There is no reason to suppose that the courts in Trinidad and Tobago would have adopted a different approach. To the contrary, courts in that country have consistently favoured a wide-ranging interpretation of the “protection of the law” provision and, significantly, such an approach does not appear to have been opposed by state agencies who were parties to cases where the provision came under consideration.
For the most part those cases have applied the decision of the Board in Rees v Crane [1994] 2 AC 173. In that case the respondent, a serving judge of the High Court of Trinidad and Tobago, had been the subject of a referral by the Judicial and Legal Service Commission to the President under section 137(3) of the Constitution. Section 137 sets out the procedure for the removal of a judge from office. One of the preliminary steps in the process is for the Commission to represent to the President that the question of removal from office be investigated. The Court of Appeal held that the decision to refer the question to the President was unlawful. That conclusion was upheld by the Board. Lord Slynn, who delivered the judgment of the Board, said at 188G that the protection of the law provision in section 4(b) included the right to natural justice. The Commission had acted on allegations which had not been communicated to the judge and on which he had been given no opportunity to comment. At 196D Lord Slynn said:
“… the respondent was not treated fairly. He ought to have been told of the allegations made to the commission and given a chance to deal with them - not necessarily by oral hearing, but in whatever way was necessary for him reasonably to make his reply.”

**********

SET OF TASKS —
1. List each section of the Constitution that the extract cites by number.
2. Please summarize the extract in two sentences.
3. Echo the extract between "There is no" and "came under consideration.", inclusive.

RAW DATA —
**********

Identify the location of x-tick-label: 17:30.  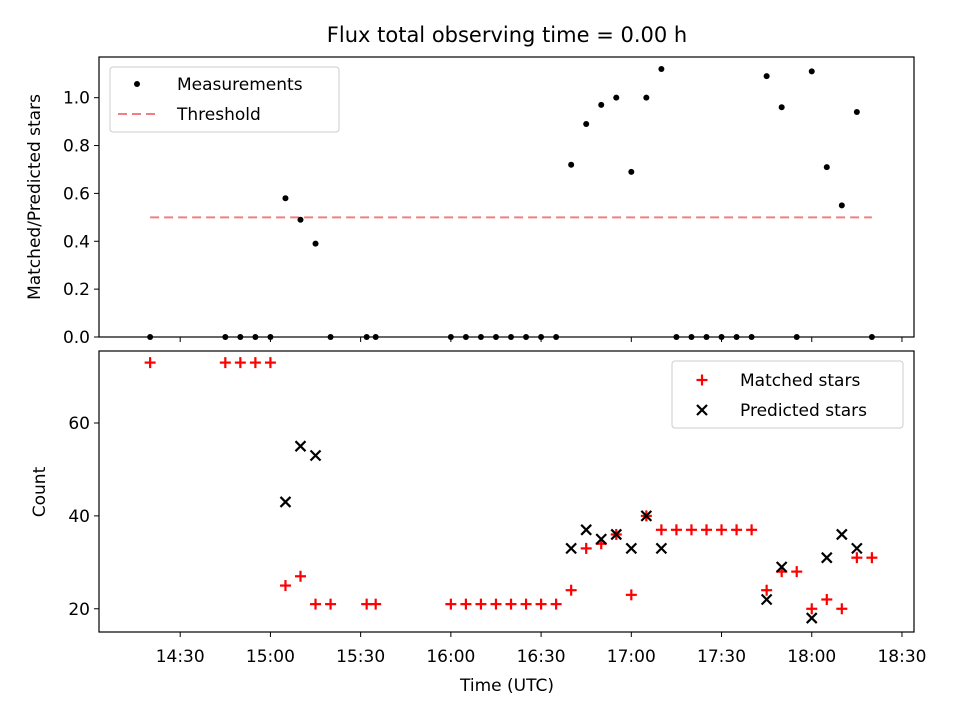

**********

SOLUTIONS BY TASK —
1. Section 137(3), section 137, section 4(b)

2. Courts in Trinidad and Tobago have consistently favored a wide reading of the "protection of the law" provision, mostly by applying the Board's decision in Rees v Crane. In that case the Board upheld the Court of Appeal's ruling that the Judicial and Legal Service Commission had unlawfully referred a High Court judge's removal to the President: the Commission had acted on allegations the judge was never told about or allowed to answer, and this breached the right to natural justice included in section 4(b).

3.
There is no reason to suppose that the courts in Trinidad and Tobago would have adopted a different approach. To the contrary, courts in that country have consistently favoured a wide-ranging interpretation of the “protection of the law” provision and, significantly, such an approach does not appear to have been opposed by state agencies who were parties to cases where the provision came under consideration.